How We’re Doing
We’ve been receiving a lot of calls and e-mails asking how we’re holding up.
The answer is: as well as one can expect.
Deb and I both aren’t feeling 100% as yet and we seem to be taking turns going through rough patches. Fortunately, for the most part we ‘re able to sleep, something we couldn’t say for the first week.
The odd thing is despite the ceremonial aspects of his passing, it still feels unreal, as if he remains away at school. We look around the house and there remain so many Robbie touches that anything might trigger a reaction. As his friends were leaving for school, several stopped by to say goodbye and we let them rummage through his stuff for mementoes. Now we have a room full of stuff that needs dealing with.
We’ve also been going through the mechanical aspects of his passing. A few phone calls and we managed to shut off his credit card and cell phone. We’ve cashed in his savings bonds and are in the process of closing his bank account. Such simple little things and bit by bit, we’re taking him off the grid.
The outpouring of support has been wonderful and a pleasant treat. The cards keep coming and with them come many memories of Robbie that brighten our day a little. We got a nice list of people who made donations to The Tommy Fund which has been terrific and we still get flowers.
Deb visited the gravesite yesterday and found someone had planted some flowers there in addition to the rose plant Kate placed. Later that day, she got a ride from a neighbor and by coincidence, she was the very person responsible.

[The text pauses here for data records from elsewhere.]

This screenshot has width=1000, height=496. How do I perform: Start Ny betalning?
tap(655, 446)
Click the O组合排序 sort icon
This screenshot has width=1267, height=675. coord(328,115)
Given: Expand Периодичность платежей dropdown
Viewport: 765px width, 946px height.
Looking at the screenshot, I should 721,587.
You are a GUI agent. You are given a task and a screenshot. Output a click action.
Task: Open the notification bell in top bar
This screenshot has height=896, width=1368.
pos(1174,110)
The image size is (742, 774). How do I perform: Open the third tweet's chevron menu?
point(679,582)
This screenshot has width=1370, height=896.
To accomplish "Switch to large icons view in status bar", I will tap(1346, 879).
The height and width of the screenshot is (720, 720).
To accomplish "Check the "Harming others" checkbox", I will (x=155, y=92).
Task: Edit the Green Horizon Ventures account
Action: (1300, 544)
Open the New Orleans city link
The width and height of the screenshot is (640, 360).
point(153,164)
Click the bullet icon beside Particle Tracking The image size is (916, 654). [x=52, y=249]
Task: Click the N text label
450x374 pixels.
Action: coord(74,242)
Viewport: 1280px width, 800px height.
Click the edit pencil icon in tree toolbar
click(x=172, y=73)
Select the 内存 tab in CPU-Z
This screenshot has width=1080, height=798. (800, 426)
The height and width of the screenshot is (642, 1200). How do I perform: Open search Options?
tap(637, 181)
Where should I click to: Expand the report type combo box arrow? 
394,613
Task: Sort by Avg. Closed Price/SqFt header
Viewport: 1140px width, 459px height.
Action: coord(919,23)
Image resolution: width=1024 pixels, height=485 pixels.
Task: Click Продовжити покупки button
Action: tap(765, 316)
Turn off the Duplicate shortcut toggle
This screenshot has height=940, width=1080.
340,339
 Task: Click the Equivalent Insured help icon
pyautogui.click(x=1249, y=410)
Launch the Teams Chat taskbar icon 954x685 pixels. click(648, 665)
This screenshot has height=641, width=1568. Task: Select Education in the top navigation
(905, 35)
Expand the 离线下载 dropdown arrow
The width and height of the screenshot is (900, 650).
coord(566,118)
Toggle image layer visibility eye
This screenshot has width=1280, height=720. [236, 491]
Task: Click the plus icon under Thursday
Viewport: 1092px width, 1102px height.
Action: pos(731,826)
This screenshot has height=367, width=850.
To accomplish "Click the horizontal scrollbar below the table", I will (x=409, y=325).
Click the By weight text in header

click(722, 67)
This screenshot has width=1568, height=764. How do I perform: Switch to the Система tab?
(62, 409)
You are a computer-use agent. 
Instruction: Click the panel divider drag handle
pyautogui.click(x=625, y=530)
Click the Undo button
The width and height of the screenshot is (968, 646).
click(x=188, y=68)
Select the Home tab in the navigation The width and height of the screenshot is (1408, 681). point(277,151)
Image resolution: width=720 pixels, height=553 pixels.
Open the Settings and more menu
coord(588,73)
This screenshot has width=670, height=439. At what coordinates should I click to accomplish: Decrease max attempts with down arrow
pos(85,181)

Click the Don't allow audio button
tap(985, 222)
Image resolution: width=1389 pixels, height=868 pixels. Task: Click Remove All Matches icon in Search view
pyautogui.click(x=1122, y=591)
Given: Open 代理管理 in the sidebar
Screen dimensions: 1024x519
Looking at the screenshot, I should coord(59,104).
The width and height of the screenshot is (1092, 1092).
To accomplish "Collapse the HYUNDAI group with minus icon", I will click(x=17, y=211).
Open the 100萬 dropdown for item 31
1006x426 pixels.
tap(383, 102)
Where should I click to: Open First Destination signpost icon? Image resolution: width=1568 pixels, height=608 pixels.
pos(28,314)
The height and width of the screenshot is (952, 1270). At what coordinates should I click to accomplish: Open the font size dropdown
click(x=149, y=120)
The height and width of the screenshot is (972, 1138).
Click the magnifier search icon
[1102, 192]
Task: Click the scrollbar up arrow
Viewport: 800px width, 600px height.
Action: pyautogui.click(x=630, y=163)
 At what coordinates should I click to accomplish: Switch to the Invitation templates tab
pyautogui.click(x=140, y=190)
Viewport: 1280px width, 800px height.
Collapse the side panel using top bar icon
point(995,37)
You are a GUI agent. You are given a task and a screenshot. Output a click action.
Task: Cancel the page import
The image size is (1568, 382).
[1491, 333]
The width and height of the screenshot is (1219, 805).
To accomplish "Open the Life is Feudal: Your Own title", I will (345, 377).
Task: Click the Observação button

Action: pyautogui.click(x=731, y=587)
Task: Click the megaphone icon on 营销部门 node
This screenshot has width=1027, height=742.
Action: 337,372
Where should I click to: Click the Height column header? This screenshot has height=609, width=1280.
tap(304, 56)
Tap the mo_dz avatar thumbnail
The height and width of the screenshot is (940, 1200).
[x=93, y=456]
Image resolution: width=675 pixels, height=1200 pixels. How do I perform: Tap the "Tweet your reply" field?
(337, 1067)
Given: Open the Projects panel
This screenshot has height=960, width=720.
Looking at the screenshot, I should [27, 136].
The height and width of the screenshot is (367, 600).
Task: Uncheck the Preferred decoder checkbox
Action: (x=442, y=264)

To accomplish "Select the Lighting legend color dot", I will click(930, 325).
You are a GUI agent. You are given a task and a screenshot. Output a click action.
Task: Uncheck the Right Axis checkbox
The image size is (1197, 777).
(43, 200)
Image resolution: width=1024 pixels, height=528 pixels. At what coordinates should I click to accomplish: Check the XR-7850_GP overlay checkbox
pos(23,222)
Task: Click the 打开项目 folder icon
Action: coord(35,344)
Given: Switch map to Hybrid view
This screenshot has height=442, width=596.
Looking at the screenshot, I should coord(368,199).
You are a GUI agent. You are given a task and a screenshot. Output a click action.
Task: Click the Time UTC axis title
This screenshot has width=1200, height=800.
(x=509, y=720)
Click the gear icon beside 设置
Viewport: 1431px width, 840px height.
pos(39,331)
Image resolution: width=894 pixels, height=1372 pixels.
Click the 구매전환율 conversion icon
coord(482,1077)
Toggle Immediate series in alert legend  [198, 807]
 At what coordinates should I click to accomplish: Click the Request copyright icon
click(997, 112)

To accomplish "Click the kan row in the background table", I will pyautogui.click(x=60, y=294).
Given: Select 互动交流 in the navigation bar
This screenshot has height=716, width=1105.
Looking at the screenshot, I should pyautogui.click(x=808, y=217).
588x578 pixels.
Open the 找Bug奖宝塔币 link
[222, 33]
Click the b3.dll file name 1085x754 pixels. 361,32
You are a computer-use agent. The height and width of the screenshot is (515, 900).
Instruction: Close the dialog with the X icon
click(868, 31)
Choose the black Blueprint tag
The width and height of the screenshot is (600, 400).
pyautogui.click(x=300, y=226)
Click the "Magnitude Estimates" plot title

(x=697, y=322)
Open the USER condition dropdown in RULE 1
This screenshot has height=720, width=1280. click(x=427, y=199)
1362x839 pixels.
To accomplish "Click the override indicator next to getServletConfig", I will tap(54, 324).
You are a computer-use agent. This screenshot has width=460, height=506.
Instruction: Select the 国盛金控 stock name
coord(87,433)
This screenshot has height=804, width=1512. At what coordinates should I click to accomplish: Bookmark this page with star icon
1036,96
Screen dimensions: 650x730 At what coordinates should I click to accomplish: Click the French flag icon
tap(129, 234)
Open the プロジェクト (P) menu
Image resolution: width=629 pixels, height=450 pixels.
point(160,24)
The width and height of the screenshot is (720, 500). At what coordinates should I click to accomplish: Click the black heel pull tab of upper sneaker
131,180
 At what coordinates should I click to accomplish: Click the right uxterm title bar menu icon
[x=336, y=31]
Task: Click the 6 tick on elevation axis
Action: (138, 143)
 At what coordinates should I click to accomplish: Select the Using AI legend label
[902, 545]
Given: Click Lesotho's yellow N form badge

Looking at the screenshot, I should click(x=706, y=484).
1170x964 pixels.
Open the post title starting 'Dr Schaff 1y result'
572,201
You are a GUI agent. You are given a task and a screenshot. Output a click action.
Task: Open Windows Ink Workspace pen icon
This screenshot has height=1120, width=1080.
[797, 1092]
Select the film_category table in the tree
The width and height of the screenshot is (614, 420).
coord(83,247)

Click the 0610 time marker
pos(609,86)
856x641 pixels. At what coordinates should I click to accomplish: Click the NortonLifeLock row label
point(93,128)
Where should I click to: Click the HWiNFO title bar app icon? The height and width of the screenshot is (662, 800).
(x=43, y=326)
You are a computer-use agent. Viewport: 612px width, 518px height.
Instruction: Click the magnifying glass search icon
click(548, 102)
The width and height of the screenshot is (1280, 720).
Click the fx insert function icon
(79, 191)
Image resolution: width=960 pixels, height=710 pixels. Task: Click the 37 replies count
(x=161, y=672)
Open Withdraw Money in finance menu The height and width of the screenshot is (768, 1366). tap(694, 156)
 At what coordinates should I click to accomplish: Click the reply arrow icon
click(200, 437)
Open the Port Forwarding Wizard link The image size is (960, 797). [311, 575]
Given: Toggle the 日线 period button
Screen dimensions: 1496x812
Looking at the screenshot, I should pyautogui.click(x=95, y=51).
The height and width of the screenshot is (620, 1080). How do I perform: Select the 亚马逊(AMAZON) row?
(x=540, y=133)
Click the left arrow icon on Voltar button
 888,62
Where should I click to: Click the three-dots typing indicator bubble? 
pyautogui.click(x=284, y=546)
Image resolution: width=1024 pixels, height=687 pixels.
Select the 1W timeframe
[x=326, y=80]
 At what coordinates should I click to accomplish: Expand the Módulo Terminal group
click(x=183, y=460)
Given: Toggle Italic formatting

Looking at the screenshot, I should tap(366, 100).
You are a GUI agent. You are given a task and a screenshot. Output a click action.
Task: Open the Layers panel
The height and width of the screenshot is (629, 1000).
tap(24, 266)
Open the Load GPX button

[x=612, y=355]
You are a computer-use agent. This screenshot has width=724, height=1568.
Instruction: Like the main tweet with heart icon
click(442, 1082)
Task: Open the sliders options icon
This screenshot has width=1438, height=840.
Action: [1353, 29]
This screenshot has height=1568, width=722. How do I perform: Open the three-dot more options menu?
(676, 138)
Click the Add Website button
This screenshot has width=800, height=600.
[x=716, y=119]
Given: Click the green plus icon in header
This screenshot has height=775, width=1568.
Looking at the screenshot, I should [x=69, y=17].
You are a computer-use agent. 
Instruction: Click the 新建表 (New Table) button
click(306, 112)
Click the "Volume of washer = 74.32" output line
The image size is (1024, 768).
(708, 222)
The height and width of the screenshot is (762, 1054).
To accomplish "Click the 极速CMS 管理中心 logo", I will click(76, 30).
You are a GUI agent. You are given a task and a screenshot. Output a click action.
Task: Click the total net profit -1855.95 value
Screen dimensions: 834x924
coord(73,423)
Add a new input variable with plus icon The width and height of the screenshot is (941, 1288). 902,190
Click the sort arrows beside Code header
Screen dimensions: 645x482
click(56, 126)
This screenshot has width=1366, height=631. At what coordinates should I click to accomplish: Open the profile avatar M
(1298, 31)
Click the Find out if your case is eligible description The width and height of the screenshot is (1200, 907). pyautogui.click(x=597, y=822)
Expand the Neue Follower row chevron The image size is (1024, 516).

It’s odd. We anticipate sending the kids to college or the arrival of a milestone such as graduation so when the big day arrives, we’re ready. This came with such suddenness there was no way to prepare to be done saving for college, done with going to 7-West everyday, and make the transition to full time empty nesters. That lack of preparation probably has something to do with the way we feel.
We’re trying to create new routines and habits that are just for the two of us so his absence is less obvious so we’re taking regular walks with the dogs and trying to make certain to spend time together in different ways.
It’s very clear that the only real salve will be time so we’re…managing.